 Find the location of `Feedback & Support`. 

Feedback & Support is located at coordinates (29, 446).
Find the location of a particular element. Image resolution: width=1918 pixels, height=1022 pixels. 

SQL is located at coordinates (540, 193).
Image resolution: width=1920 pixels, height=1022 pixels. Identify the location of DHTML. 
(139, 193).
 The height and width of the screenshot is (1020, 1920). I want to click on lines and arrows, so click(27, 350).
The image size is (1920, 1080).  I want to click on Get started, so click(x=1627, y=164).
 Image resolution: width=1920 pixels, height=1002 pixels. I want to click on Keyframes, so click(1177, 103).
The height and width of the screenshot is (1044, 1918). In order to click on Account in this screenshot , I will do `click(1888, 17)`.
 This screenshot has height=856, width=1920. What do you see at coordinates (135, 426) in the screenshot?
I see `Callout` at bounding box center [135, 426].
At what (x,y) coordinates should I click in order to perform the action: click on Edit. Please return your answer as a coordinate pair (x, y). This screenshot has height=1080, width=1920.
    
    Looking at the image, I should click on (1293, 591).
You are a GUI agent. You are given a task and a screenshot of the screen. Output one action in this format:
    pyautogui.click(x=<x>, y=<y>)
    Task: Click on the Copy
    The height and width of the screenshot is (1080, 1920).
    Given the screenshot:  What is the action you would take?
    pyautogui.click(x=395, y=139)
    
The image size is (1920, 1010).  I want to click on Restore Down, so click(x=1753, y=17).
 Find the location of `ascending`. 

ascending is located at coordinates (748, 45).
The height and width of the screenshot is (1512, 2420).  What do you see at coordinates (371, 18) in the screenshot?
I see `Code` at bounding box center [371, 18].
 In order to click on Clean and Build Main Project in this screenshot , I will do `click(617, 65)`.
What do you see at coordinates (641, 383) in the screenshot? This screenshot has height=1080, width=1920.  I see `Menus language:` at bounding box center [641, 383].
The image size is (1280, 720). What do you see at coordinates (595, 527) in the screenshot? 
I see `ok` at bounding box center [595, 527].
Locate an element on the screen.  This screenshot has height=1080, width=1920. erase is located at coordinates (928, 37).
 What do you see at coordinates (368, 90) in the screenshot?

::::::::

* [Given task]
Arrange every line of the listing, from its start through the line containing "Looking at the", inclusive, as a JSON list of strings with one string per line and blank lines omitted.

* [Reply to the exercise]
[
  " Find the location of `Feedback & Support`. ",
  "Feedback & Support is located at coordinates (29, 446).",
  "Find the location of a particular element. Image resolution: width=1918 pixels, height=1022 pixels. ",
  "SQL is located at coordinates (540, 193).",
  "Image resolution: width=1920 pixels, height=1022 pixels. Identify the location of DHTML. ",
  "(139, 193).",
  " The height and width of the screenshot is (1020, 1920). I want to click on lines and arrows, so click(27, 350).",
  "The image size is (1920, 1080).  I want to click on Get started, so click(x=1627, y=164).",
  " Image resolution: width=1920 pixels, height=1002 pixels. I want to click on Keyframes, so click(1177, 103).",
  "The height and width of the screenshot is (1044, 1918). In order to click on Account in this screenshot , I will do `click(1888, 17)`.",
  " This screenshot has height=856, width=1920. What do you see at coordinates (135, 426) in the screenshot?",
  "I see `Callout` at bounding box center [135, 426].",
  "At what (x,y) coordinates should I click in order to perform the action: click on Edit. Please return your answer as a coordinate pair (x, y). This screenshot has height=1080, width=1920.",
  "    Looking at the image, I should click on (1293, 591)."
]